咄裡(遼帝耶律賢的姑父)率主力進駐雲州,逼雁門。
而武州(張家口)的高彥儔部也大肆聚兵,蠢蠢欲動,目的不明。
情勢錯綜複雜,但代州的主要人物心裡都有一些線索判斷。
在範忠義等人看來,就差進入雁門協助河東軍起事,大事可成。楊業他們則只等遼軍入雁門好關門打狗。
“八月二十八日!”
楊業與範忠義等二人約定,“八月二十八日,本將下令二弟楊崇勳,以換防為由從雁門撤軍,遼軍定要在當日趁機入雁門!”
不料楊袞忽然說道:“在下建議,八月二十六晚將前營軍府的人全部殺掉,以免起事時節外生枝。”
楊業聽罷頓時一愣,不動聲色道,“事成後再殺如何?”
楊袞卻一言不發,饒有興致地端詳著楊業的神情,好一會兒才道,“大帥把事情做到了這一步,東京平叛人馬已至,臉面早就撕破了,遲早都要殺的,還留著隱患作甚?”
就在這時,楊業忽然“哈哈”大笑,撫掌道:“楊將軍所言極是,差點百密一疏。”
楊袞也面露笑容,卻是笑得十分刻意,簡直是皮笑肉不笑。範忠義也陪笑起來,“大帥放心,萬事俱備只欠東風矣!”
送走二人,楊業立刻去前院上房見等在那裡的盧多遜、楊崇勳。
“楊袞要求殺掉前營軍府官吏。”楊業見面沒有任何別的話,開門見山就說道。
盧多遜和楊崇勳都是一驚,楊崇勳忙問:“長兄答應他了?”
楊業點頭稱是。
楊崇勳馬上一拍大腿:“這下豈不是要露陷?”
“不馬上答應他,當場就要露陷!”楊業皺眉道,“楊袞一說這事,我忽然就明白了,他果然早已起疑,且此事早有預謀。之前就做了兩件事為先手:其一,先看被羈押的軍府官吏,不僅為了驗明官吏真假,而且記住了他們的大致長相,以便殺人時對照;其二,送信時,信裡有一句輕描淡寫的話,要他們二使回雲州見蕭思溫後,遼軍再入雁門。”
楊崇勳道:“這麼說來,殺不殺人都要露出破綻?”
“正是。”楊業道,“不殺必被楊袞認定是計,而照原來的計謀殺那些死囚湊數也會被識破。”

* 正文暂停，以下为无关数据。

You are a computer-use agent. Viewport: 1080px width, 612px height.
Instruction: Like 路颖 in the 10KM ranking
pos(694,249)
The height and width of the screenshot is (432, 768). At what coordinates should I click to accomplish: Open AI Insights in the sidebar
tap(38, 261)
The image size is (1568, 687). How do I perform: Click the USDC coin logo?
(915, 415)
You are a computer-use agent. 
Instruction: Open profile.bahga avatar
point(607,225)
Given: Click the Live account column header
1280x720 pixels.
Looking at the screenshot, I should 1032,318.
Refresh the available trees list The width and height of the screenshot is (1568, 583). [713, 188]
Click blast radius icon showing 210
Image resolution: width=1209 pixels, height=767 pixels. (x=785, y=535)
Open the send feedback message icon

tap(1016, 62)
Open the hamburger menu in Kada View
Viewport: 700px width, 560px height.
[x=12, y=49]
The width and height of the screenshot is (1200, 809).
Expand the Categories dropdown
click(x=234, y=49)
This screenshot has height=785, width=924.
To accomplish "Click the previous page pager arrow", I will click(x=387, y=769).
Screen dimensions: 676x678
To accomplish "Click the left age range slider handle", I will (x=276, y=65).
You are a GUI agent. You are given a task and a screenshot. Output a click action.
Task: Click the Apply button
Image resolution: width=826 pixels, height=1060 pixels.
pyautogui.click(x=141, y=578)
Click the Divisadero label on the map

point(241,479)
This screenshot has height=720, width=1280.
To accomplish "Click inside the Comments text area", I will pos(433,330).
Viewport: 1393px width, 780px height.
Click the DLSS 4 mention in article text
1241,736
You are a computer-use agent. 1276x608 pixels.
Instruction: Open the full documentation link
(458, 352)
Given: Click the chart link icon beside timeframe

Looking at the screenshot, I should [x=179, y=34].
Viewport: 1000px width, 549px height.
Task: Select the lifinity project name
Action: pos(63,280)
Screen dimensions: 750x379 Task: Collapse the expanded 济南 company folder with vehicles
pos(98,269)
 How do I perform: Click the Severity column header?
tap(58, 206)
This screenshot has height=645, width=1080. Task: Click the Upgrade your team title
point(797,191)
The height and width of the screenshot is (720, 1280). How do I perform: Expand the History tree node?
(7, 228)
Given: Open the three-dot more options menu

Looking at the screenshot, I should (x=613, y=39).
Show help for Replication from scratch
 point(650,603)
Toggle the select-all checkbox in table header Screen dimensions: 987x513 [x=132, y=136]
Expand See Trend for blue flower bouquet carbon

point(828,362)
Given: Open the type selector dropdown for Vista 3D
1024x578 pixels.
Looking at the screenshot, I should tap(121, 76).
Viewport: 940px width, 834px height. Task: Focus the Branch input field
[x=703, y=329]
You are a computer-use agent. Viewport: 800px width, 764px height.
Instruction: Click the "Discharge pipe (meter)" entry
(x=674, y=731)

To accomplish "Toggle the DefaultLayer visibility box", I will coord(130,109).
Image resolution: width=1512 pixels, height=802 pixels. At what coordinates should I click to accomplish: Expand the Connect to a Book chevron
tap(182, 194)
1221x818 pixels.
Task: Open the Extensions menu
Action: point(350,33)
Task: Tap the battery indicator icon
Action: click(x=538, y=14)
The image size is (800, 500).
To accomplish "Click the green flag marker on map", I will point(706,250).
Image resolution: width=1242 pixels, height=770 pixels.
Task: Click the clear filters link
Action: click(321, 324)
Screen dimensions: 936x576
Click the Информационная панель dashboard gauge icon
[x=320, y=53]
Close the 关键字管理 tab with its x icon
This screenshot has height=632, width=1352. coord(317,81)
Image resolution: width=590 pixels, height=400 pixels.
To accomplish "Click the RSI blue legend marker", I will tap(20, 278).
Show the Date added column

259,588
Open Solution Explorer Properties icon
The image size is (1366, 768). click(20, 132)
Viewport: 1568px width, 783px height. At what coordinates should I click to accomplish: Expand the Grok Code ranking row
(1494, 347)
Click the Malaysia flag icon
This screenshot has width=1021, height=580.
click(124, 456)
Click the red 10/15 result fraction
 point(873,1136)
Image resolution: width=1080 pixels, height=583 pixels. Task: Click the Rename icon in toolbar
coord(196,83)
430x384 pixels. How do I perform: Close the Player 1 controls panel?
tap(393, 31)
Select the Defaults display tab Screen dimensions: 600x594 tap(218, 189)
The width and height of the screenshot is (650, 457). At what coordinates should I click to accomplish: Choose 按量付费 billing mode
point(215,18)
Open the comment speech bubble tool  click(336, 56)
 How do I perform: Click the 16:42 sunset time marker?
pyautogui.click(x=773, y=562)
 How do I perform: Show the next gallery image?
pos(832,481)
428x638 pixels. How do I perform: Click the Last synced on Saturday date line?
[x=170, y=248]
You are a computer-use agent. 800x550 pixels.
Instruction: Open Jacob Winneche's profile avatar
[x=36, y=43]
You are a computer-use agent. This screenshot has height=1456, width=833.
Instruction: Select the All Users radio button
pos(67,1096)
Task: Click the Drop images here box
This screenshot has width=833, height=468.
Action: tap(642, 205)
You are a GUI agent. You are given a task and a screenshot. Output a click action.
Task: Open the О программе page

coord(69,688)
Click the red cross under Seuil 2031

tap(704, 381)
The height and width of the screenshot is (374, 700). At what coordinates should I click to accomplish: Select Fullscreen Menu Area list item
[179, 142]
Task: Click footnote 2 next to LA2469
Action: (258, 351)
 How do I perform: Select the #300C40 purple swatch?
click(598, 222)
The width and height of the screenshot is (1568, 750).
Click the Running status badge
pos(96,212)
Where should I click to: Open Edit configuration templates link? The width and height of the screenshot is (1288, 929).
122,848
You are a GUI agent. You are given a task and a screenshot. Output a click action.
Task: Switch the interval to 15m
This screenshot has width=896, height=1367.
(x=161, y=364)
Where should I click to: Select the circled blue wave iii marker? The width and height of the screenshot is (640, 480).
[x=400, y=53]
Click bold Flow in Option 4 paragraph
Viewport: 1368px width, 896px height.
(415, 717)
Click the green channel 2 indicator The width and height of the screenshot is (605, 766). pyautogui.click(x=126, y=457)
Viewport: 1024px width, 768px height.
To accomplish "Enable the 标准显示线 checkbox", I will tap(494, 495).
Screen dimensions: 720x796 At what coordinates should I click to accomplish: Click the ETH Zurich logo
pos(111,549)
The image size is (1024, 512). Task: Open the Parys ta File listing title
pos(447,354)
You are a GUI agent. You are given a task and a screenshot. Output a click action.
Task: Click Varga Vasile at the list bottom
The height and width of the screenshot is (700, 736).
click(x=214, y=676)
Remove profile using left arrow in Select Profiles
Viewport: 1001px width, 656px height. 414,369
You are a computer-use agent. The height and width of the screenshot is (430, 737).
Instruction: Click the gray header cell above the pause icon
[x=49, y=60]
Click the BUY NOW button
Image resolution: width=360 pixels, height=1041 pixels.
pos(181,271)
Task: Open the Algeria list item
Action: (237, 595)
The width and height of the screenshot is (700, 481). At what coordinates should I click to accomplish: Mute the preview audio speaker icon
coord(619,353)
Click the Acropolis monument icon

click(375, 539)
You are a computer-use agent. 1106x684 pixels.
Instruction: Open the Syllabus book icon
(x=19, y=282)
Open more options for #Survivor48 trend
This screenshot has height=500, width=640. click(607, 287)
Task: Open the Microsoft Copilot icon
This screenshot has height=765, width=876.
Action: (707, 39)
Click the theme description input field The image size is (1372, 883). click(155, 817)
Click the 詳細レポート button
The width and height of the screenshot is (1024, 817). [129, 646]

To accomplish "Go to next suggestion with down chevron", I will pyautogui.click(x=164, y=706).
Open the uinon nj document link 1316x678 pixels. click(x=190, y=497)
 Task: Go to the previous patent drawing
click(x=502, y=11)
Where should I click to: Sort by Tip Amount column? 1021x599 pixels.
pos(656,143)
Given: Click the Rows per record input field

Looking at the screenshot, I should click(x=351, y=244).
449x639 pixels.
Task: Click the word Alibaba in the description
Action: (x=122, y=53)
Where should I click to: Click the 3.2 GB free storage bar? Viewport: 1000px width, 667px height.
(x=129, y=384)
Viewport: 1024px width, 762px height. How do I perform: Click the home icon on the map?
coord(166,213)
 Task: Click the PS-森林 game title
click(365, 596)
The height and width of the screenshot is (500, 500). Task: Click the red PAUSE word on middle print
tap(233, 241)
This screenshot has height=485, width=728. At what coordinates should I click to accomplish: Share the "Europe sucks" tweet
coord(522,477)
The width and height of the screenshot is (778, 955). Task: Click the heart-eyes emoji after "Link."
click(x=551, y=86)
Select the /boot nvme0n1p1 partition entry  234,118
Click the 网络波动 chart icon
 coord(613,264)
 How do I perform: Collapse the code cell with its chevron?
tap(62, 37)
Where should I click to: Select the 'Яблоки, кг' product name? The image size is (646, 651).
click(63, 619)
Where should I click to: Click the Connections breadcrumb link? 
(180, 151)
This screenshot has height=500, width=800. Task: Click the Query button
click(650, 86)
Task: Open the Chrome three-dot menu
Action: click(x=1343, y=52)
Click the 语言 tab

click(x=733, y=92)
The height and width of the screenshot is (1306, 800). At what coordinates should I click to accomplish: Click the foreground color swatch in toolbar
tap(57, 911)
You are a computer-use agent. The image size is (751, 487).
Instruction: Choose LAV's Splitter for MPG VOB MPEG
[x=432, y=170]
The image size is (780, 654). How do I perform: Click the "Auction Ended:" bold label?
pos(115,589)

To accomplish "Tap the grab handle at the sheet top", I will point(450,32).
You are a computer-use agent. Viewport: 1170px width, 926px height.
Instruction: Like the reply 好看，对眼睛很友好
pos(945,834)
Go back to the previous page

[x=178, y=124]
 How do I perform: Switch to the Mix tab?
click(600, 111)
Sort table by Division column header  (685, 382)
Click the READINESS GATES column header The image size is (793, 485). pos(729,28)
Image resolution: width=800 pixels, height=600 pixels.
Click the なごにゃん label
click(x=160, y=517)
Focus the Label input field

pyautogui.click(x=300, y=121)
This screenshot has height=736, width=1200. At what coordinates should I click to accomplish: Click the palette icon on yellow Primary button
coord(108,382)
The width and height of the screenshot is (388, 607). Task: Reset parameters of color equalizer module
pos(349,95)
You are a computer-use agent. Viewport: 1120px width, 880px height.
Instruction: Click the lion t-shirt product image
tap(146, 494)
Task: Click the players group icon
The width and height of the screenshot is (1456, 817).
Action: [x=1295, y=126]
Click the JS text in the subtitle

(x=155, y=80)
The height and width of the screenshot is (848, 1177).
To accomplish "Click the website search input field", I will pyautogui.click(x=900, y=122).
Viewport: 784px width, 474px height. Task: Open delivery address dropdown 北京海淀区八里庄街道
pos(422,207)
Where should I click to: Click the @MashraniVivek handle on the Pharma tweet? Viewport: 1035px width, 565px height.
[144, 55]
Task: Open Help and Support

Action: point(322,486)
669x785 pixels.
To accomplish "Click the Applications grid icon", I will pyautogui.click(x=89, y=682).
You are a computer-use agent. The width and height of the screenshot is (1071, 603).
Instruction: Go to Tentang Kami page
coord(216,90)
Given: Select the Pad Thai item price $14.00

楊崇勳不甘心地問:“萬一蕭思溫沒看出信裡那句話(人回了,軍隊才入關)哩?”
“唉,咱們疏忽了送信的人,那廝恐怕帶了楊袞的口信。”楊業仰頭長嘆一聲。
三人面面相覷,十分沉悶地坐在那裡一動也不動。
盧多遜總算開口道:“楊袞這廝,套路不作痕跡,不顯山露水……”
楊崇勳罵道:“他孃的!難道眼睜睜看著到嘴邊的肉飛了?”
盧多遜道:“下官以為,趁事情還沒走到最後一步,立刻稟奏官家!先放信鴿,然後派人快馬加急送信。”
楊業道:“為今之計,別無它法。”
……雲州城頭(大同市附近),蕭思溫坐在牆上的椅子上,久久地看著南邊一望無際的曠野,不說話也不動彈。成片收割過的莊稼地、荒草,偶有村莊,南面的地勢十分開闊平坦。但視線看不到的盡頭,蕭思溫知道有一道高大的山脈屏障,便是雁門山;河東與北方最重要的關隘就在此山之中。
旁邊站著的是蕭咄裡,駙馬在蕭思溫跟前也只能站著,如今大遼必蕭思溫權位高的就只有耶律賢了。
蕭咄裡已過世的結髮妻是大遼先帝耶律璟的姐姐,從皇室派系看,此人算是遼太宗一系的人;不過他本人畢竟也是蕭氏族人,而且妻子已過世,上京政變時立刻投了蕭思溫一黨,所以蕭思溫還是很信任他的……曾與耶律璟家的人,反而有利於拉攏安撫太宗一脈。
大遼內鬥很難扯清楚,其中原因之一就像蕭咄裡這樣的處境,聯姻十分複雜。
城外荒地上,一陣馬蹄聲十分明顯,便見一股遼軍騎兵正在奔走回城。蕭思溫饒有興致地看著那群馬兵,開口道:“雲州這地方,丟得輕巧,拿得也輕巧。”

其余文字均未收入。